Question

I'm having difficulty packaging std::stoll into a std::function. The naive

std::function<std::int64_t(std::string const&)> obj = std::stoll;

fails because std::stoll is an overload of two functions (something cppreference doesn't mention [at the time of asking]), one taking std::string the other std::wstring as first argument.
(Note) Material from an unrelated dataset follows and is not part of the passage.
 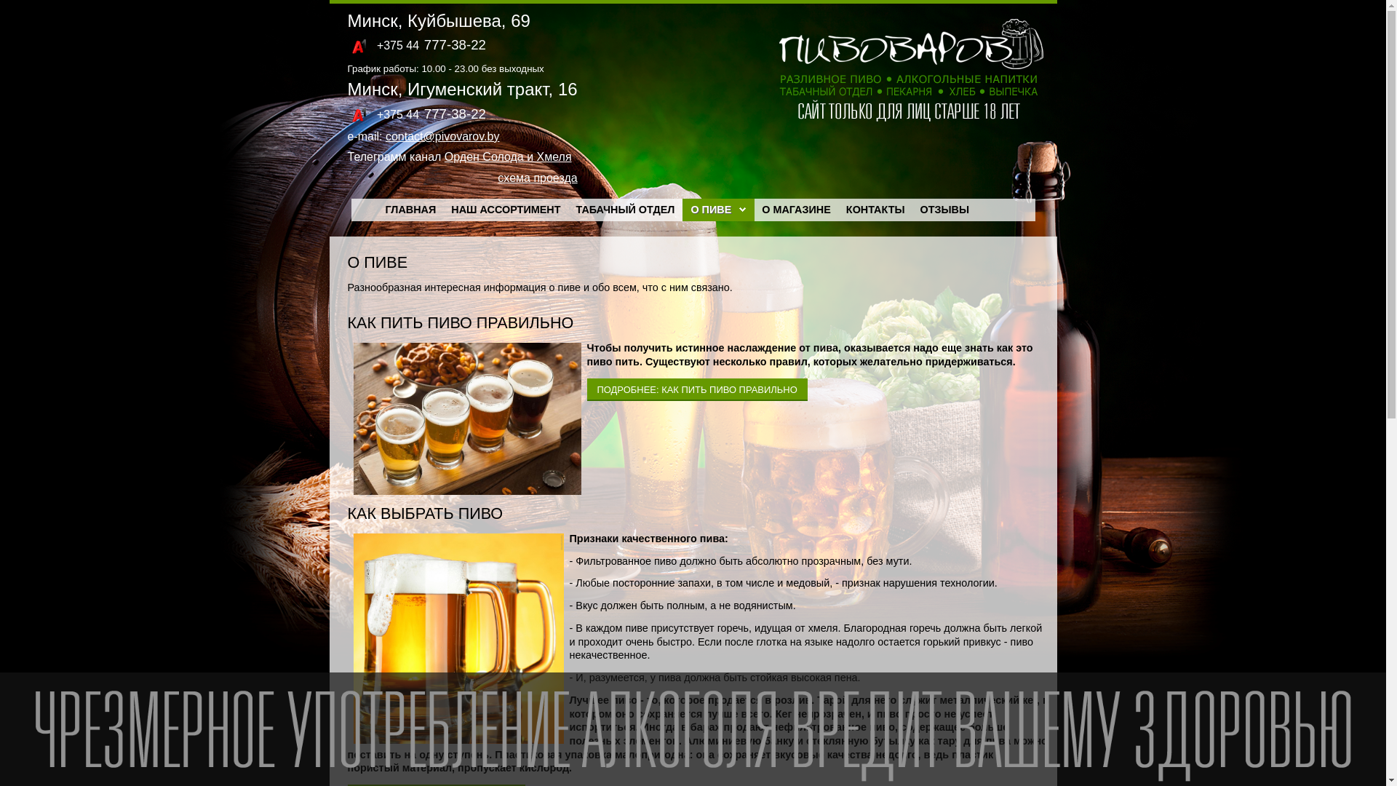 I want to click on 'contact@pivovarov.by', so click(x=385, y=136).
So how am I getting what I want?

I know that I could instead use a lambda that calls std::stoll, but I'm looking for a solution of the form

auto parser = ???
std::function<std::int64_t(std::string const&)> obj{parser};
Was it helpful?

Solution

You can cast an overloaded function pointer to disambiguate it:

function<int64_t(string const&)> obj =
  static_cast<int64_t(*)(string const&)>(stoll);

Edit: you also need to bind the default arguments, since stoll is a three-argument function and you are trying to make it take just one argument:

function<int64_t(string const&)> obj =
  std::bind(static_cast<int64_t(*)(string const&, size_t*, int)>(stoll),
    placeholders::_1, nullptr, 10);

OTHER TIPS

Wrap it in a functor:

struct StringToLongLong {
    long long operator () (const std::string& s) const { return stoll(s); }
    long long operator () (const std::wstring& s) const { return stoll(s); }
};
std::function<std::int64_t(std::string const&)> obj = StringToLongLong();

Note: The functor might be locally defined in a function.

If the functor is no (!) local class in a function (See @MSalters comment):

struct StringToLongLong {
    template <typename String>
    long long operator () (const String& s) const { return stoll(s); }
};
std::function<std::int64_t(std::string const&)> obj = StringToLongLong();

Note: Member templates are invalid if the functor is locally defined in a function.

This looks like a problem for overload sets. Written in C++1y as it saves a decltype

#define OVERLOAD_SET(F) struct {\
  template<typename...Args> auto operator()(Args&&...args)const{\
    return (F)(std::forward<Args>(args)...);\
  }\
}

now we can

static OVERLOAD_SET(std::stoll) os_stroll;

and os_stroll can be passed to std::function and it just does the right thing.

You can even enable ADL if you like:

#define ADL_OVERLOAD_SET(NS, F) struct {\
  template<typename...Args> auto operator()(Args&&...args)const{\
    using NS::F;
    return F(std::forward<Args>(args)...);\
  }\
}

Another optional improvement:

  /* cast to function pointer.  Copy paste for each calling convention */\
  template<typename R, typename Args...>\
  operator R(*)(Args...)() const {\
    return [](Args...args){return (F)(std::forward<Args>(args)...);};\
  }\

or be a bit more strict about what Args... to accept (the above will return a function pointer iff the types convert. It should also probably do SFINAE to generate earlier failure).